Essentially, the presentation of evidence involves examining witnesses and filing documents or items applicable to the dispute. Documents and other items presented as evidence are generally provided through a witness or with the other party's agreement. A copy of such documents must be provided to each of the parties, to the witness, and to the single adjudicator or board of adjudication. The documents must be filed in both official languages if they exist in both languages. To the extent possible, documents should be in their original form and not edited.
It is not necessary to present the following documents as evidence, as they are already on file:
It is important that questions asked during the main examination-in-chief of a witness be kept short and open to enable the witness to be free to recount the facts relative to the matter. This means that leading questions, where the witness is guided towards an answer, should not be used. However, there is nothing to prevent the parties from asking leading questions at the beginning of a witness's examination-in-chief to establish the latter's identity or during cross-examination to focus the witness's answer.
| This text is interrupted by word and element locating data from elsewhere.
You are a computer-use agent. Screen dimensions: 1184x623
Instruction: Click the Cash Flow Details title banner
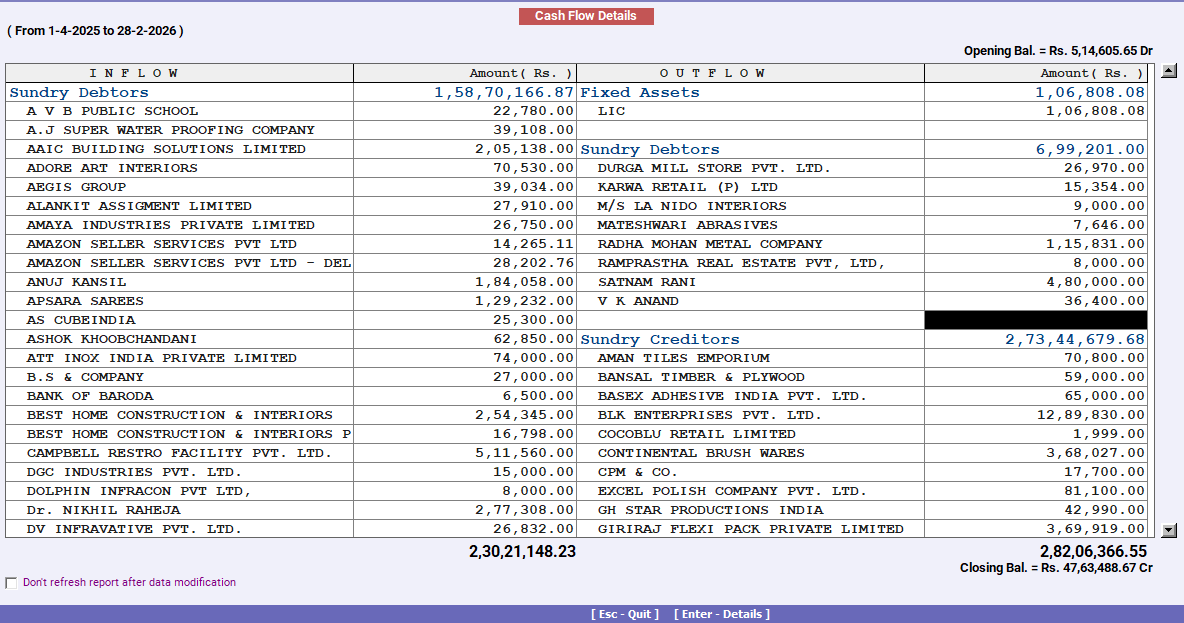586,16
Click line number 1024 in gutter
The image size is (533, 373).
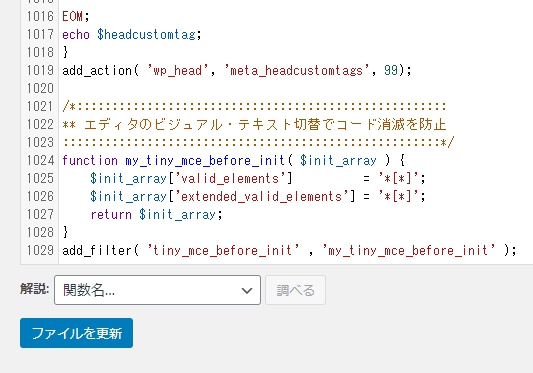click(40, 160)
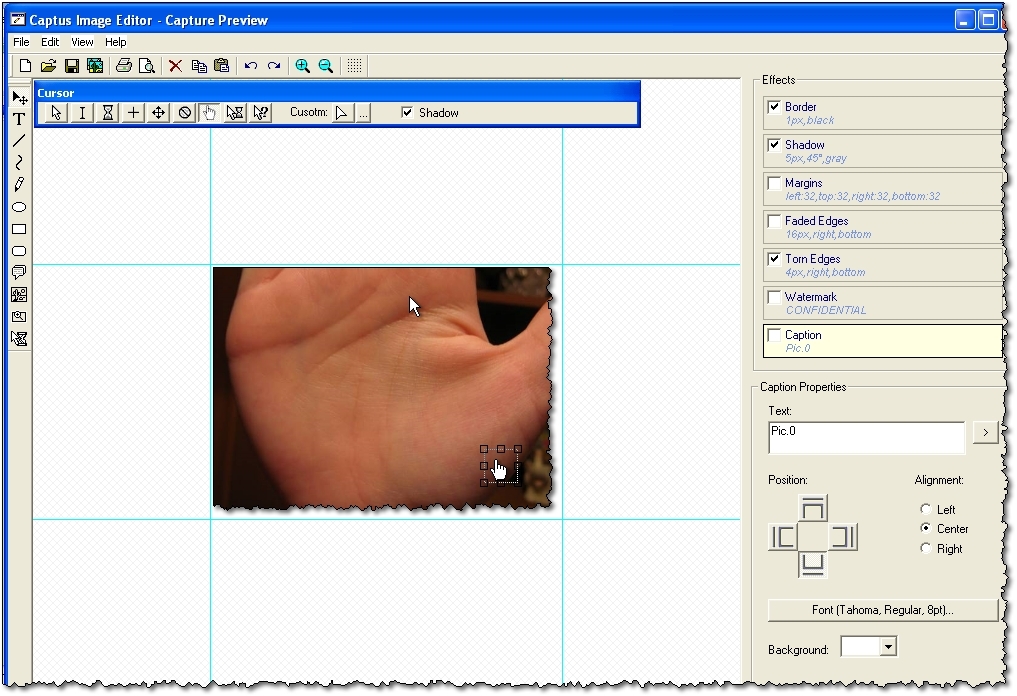This screenshot has height=696, width=1017.
Task: Browse custom cursor with ellipsis button
Action: [x=363, y=114]
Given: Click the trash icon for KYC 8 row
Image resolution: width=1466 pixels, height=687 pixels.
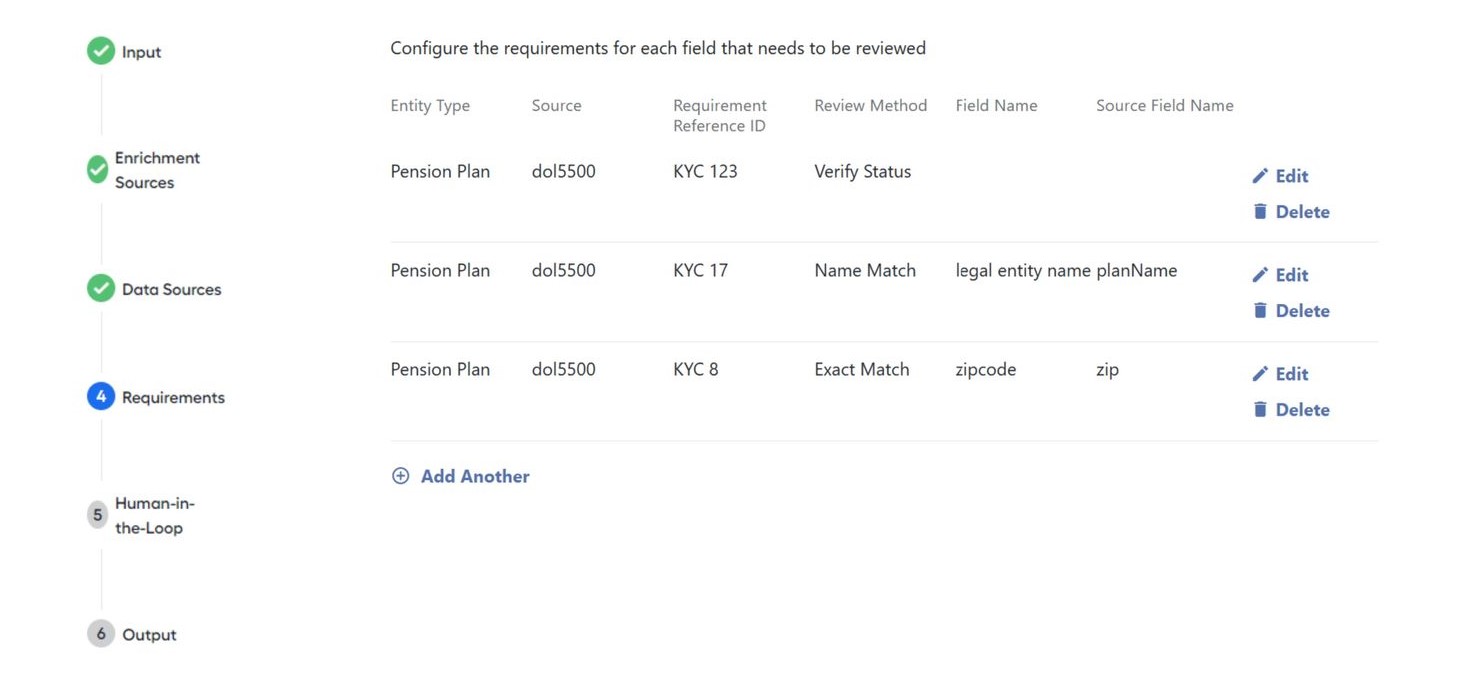Looking at the screenshot, I should point(1260,409).
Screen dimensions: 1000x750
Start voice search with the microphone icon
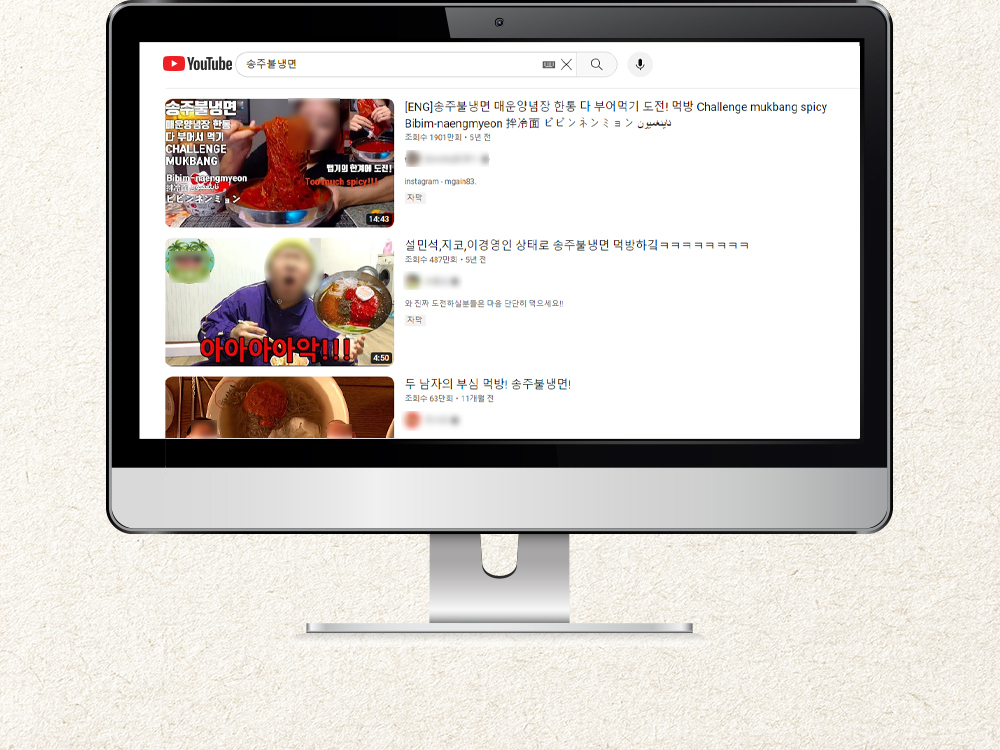(640, 65)
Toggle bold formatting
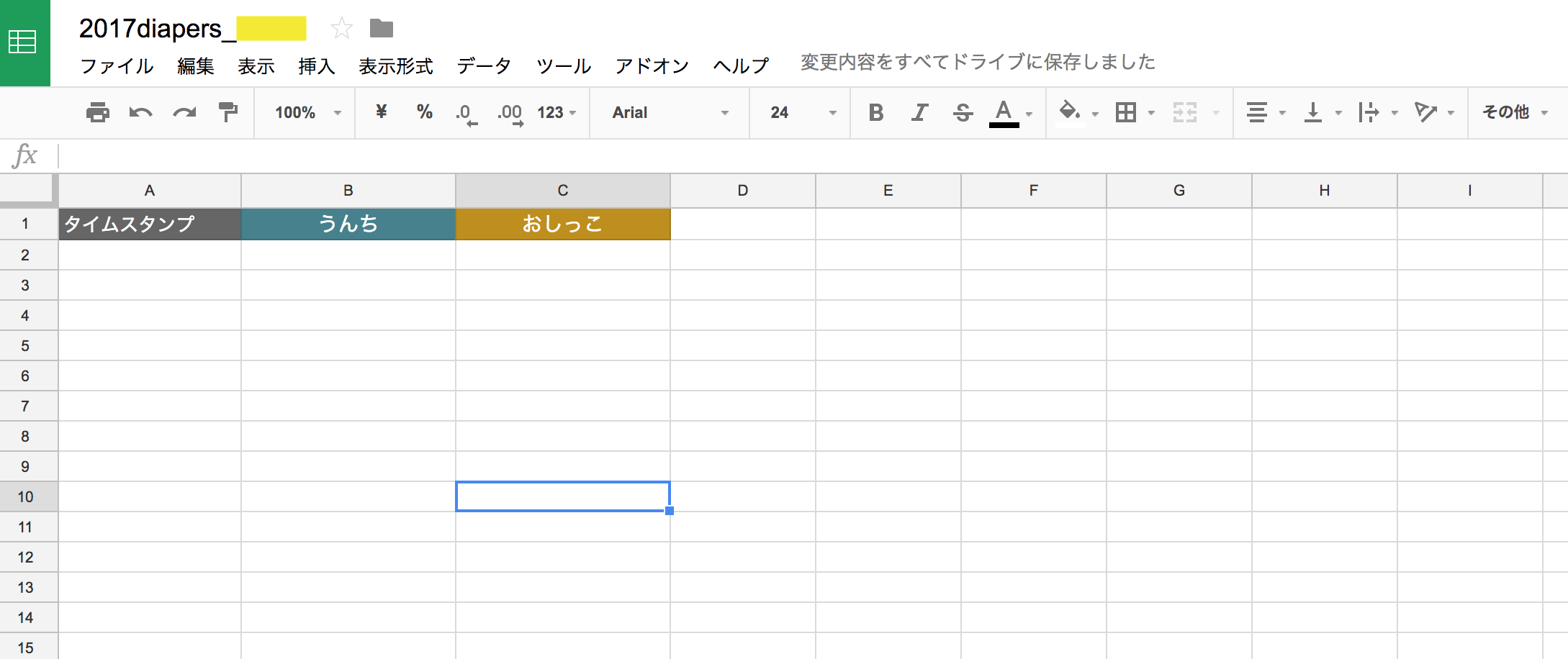 (876, 112)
When parties present their arguments, they can also present, in support of their case, the applicable case law, previous Board decisions or those of adjudicators. Research is very important in preparing the arguments. The parties may consult the Board's Web site, where they can find previous Board decisions or those of adjudicators, the different statutes under its jurisdiction and other useful links.
During the presentation of arguments, the parties speak in the same order as for the presentation of evidence. By this time, the single adjudicator or board of adjudication knows all of the elements or relevant facts of the dispute as they were presented and hears the parties' arguments.
This is when the parties refer to previous Board decisions and those of adjudicators, statutes or case law to support their arguments.
Federal Court decisions are available online at:
http://decisions.fct-cf.gc.ca/fct/index.html
The Board's (or predecessor's) decisions are available at:
http://www.pslrb-crtfp.gc.ca/decisions/decisionsinfo_e.asp
If a party wishes to make reference to a previous decision, statute or case law, it must ensure that a copy is provided to each party and to the single adjudicator or board of adjudication.
After the parties have presented their arguments, the hearing will come to a close.
If more time is needed to continue the hearing, the single adjudicator or board of adjudication will specify the date, time, place and terms of its continuance.
The hearing gives the single adjudicator or board of adjudication an opportunity to hear the parties' arguments, submissions, and all the evidence required to understand the dispute. The single adjudicator or board of adjudication must then render a decision in writing. Normally, the single adjudicator or board of adjudication tries to render a decision within four months of the hearing.
The PSLRB’s Policy on Openness and Privacy explains why information filed with the PSLRB is generally available to the public and why it could be reported in a decision posted on the PSLRB website and distributed to publishers.